Records for locating displayed items:

——————

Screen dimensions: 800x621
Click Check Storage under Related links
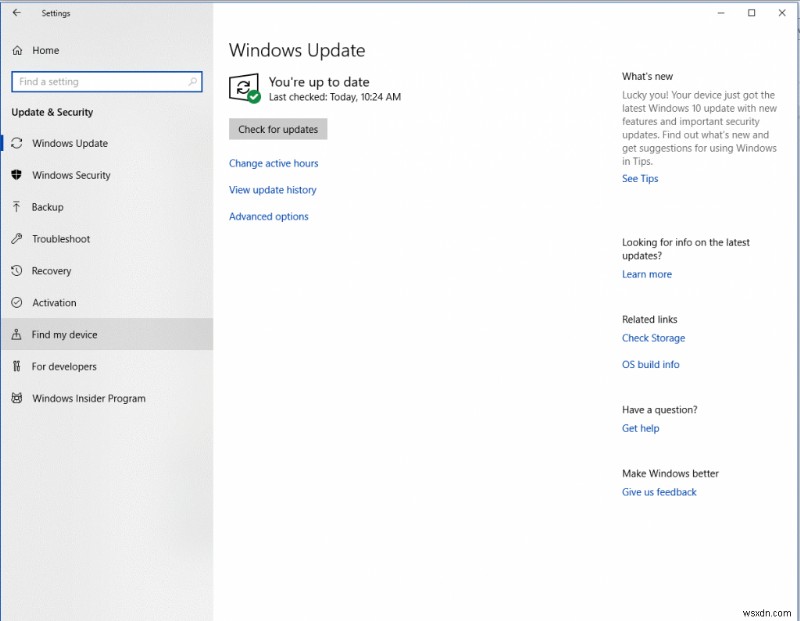click(x=653, y=338)
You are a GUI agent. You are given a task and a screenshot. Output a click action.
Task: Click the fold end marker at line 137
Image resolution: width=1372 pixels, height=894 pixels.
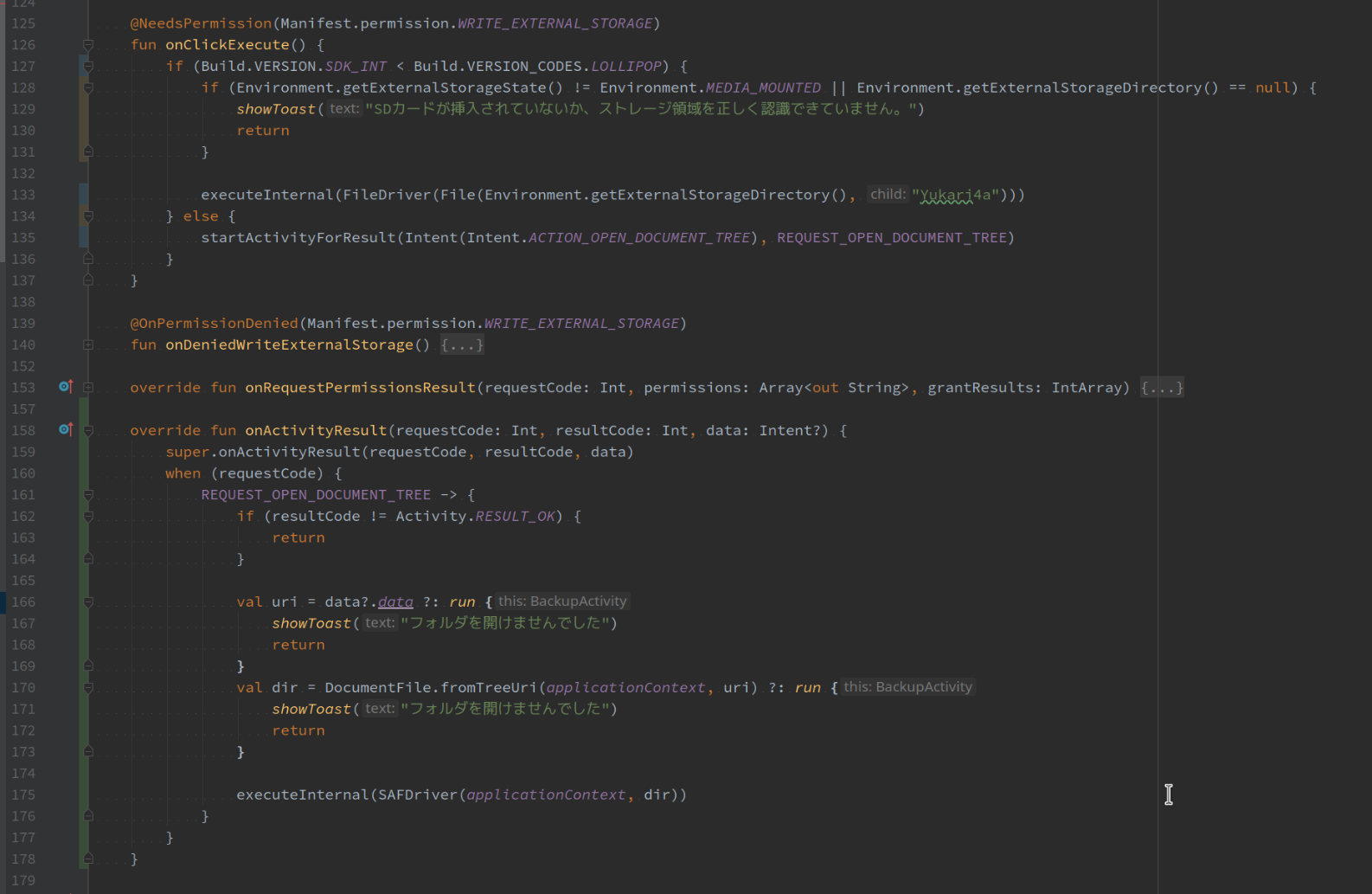pyautogui.click(x=88, y=280)
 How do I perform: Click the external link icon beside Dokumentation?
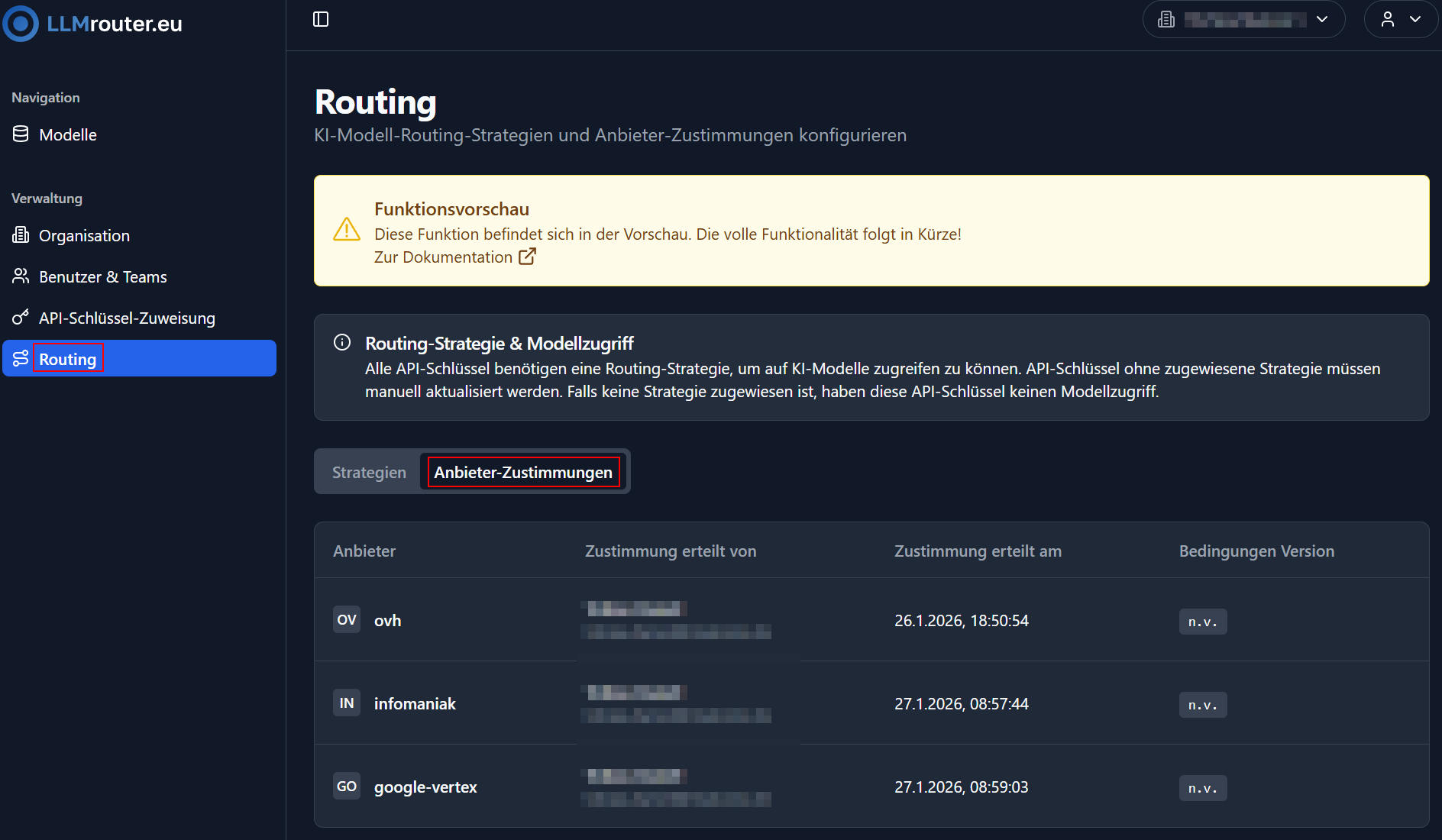tap(527, 257)
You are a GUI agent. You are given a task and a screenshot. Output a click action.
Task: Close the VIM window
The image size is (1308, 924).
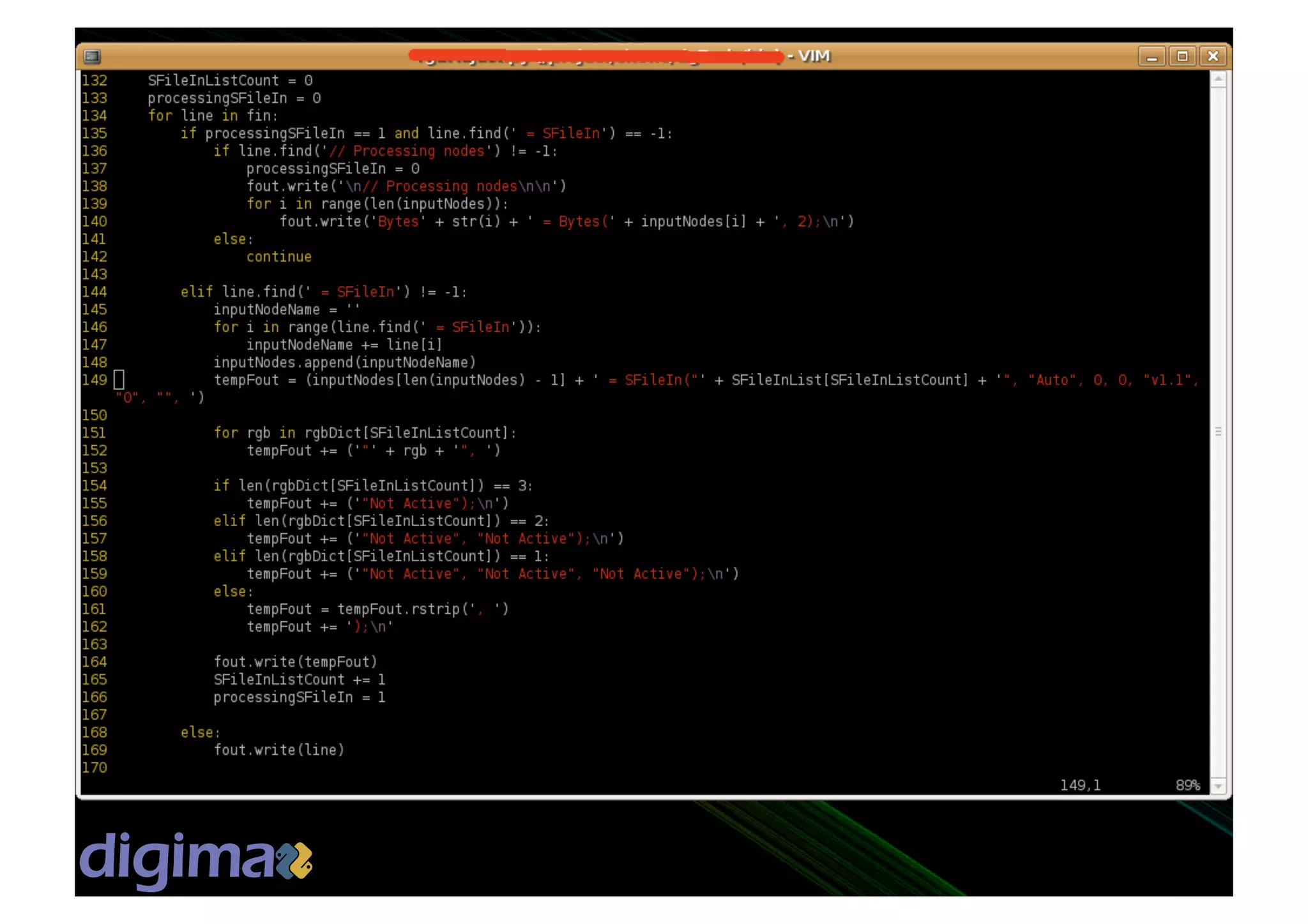(x=1213, y=56)
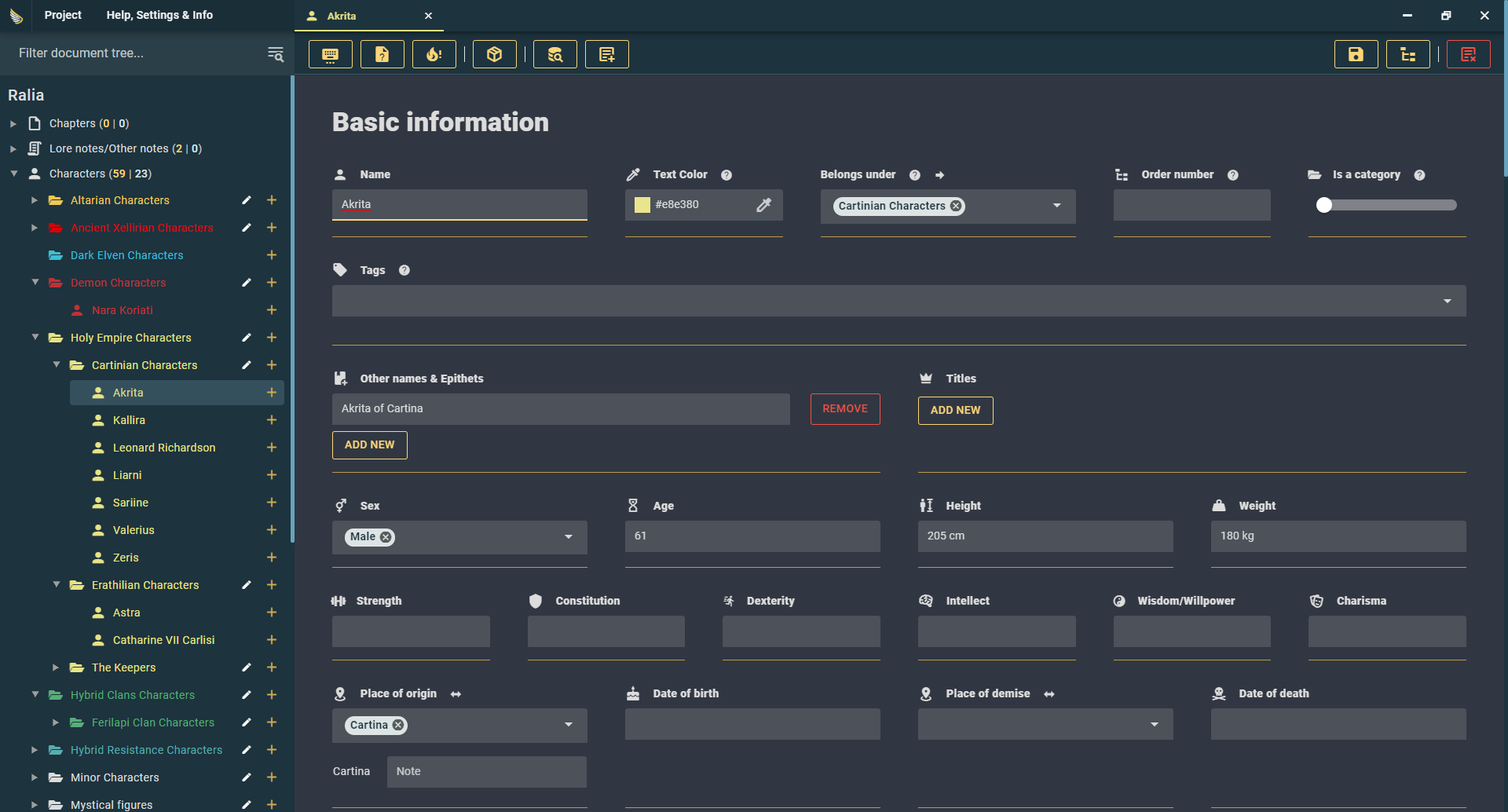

——————

Brief: Repeat every line of the entries above word for word, omitting the pictures.

Solution to the problem:
Screen dimensions: 800x621
Click Check Storage under Related links
click(x=653, y=338)
You are a GUI agent. You are given a task and a screenshot. Output a click action.
Task: Click the fold end marker at line 137
Image resolution: width=1372 pixels, height=894 pixels.
pyautogui.click(x=88, y=280)
 How do I perform: Click the external link icon beside Dokumentation?
tap(527, 257)
You are a GUI agent. You are given a task and a screenshot. Output a click action.
Task: Close the VIM window
The image size is (1308, 924).
(x=1213, y=56)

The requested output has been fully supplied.